How do you envision homesteading? What is a Homesteader exactly?
Envisioning a Homestead
If you envision a homestead as a large property with a farmhouse and animals and gardens galore, then you are probably not alone. But is that all that homesteading is? Can we start small and then grow to be more than we started, without being stuck in a mindset where you have to have a large property to start with?
In your mind, is a homesteader someone who has it all: land, gardens, and animals? Can one be a homesteader and not have all of these items? I believe so. We started with just gardens last year. I should say one garden. It wasn’t even a good garden, it was mostly in the shade and didn’t produce much. I didn’t move here until the beginning of June, and most of the items we planted should have already been planted in May. On top of this, I moved from a state that is much more hot and humid, by about 10 degrees.
A Homesteader is…
A homesteader can be anyone, anywhere you are. From trying to reuse everything in your house and on your land, to just cooking from scratch. We started small and so can you. Find one thing that interests you and learn as much as can about that subject. Is it strawberries or do you want to purchase and raise some chickens? This year I went a little overboard and did some Winter sowing. If you aren’t sure what that is, you are not alone. I found an article and went in all the way. I planted every seed I found interesting or that I knew we wanted to eat. NOT a good plan. By the beginning of Spring, I was overwhelmed. So, let me give you some advice, don’t do what I did.
Life has many lessons to learn, so write them down. Keep a gardening journal or some sort of “Lessons I Learned” journal. You can get free books from the library, print articles from the internet, and post ideas on Pinterest. One idea I found was to keep all your plant tags in a clear page protector so you can remember what you purchased and you can refer to it for next season. I wish I had done that, because the three tomato plants I actually purchased didn’t turn out so well, and the volunteer ones from last year’s compost are coming up better and stronger. On the other hand, I tried this new String Training idea and I don’t think I got the directions quite right.
Is Self-Sufficiency Homesteading?

The tasks
1 – Sum up the homesteading text in two sentences.
2 – The homesteading text asks whether a homesteader is someone who "has it all." List the things it names after those words.
3 – Echo the homesteading text starting at "Envisioning a Homestead" and ending at "about 10 degrees.".

Information supplied
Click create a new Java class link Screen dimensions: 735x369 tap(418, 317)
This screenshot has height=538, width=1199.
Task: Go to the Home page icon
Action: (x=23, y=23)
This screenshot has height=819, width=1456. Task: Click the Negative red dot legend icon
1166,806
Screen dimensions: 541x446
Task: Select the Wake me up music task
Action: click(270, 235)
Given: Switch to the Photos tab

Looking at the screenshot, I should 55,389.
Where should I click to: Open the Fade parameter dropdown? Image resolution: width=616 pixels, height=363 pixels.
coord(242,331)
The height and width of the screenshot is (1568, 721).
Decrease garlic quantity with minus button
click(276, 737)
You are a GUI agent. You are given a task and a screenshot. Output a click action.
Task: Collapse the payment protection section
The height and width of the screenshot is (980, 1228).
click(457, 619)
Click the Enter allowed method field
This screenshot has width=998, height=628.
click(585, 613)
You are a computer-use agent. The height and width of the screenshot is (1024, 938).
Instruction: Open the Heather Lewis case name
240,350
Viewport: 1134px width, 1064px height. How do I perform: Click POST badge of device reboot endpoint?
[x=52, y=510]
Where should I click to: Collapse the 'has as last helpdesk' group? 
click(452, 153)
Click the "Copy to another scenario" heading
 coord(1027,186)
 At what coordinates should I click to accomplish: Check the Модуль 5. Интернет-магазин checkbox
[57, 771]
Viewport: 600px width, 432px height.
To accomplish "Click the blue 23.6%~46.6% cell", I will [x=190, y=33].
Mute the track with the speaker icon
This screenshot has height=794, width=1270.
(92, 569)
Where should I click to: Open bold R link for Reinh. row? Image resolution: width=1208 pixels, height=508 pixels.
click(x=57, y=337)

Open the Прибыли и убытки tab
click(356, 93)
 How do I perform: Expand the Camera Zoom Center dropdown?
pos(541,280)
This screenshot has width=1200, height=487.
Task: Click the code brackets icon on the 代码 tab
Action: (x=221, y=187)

The solutions
1 – The homesteading text says a homesteader can be anyone, anywhere, and that you can start small instead of needing a large property with a farmhouse, animals and gardens. The writer describes starting with one shady garden that didn't produce much, then getting overwhelmed after planting too many seeds through Winter sowing, and advises keeping a journal of lessons learned.

2 –
- land
- gardens
- animals

3 –
Envisioning a Homestead
If you envision a homestead as a large property with a farmhouse and animals and gardens galore, then you are probably not alone. But is that all that homesteading is? Can we start small and then grow to be more than we started, without being stuck in a mindset where you have to have a large property to start with?
In your mind, is a homesteader someone who has it all: land, gardens, and animals? Can one be a homesteader and not have all of these items? I believe so. We started with just gardens last year. I should say one garden. It wasn’t even a good garden, it was mostly in the shade and didn’t produce much. I didn’t move here until the beginning of June, and most of the items we planted should have already been planted in May. On top of this, I moved from a state that is much more hot and humid, by about 10 degrees.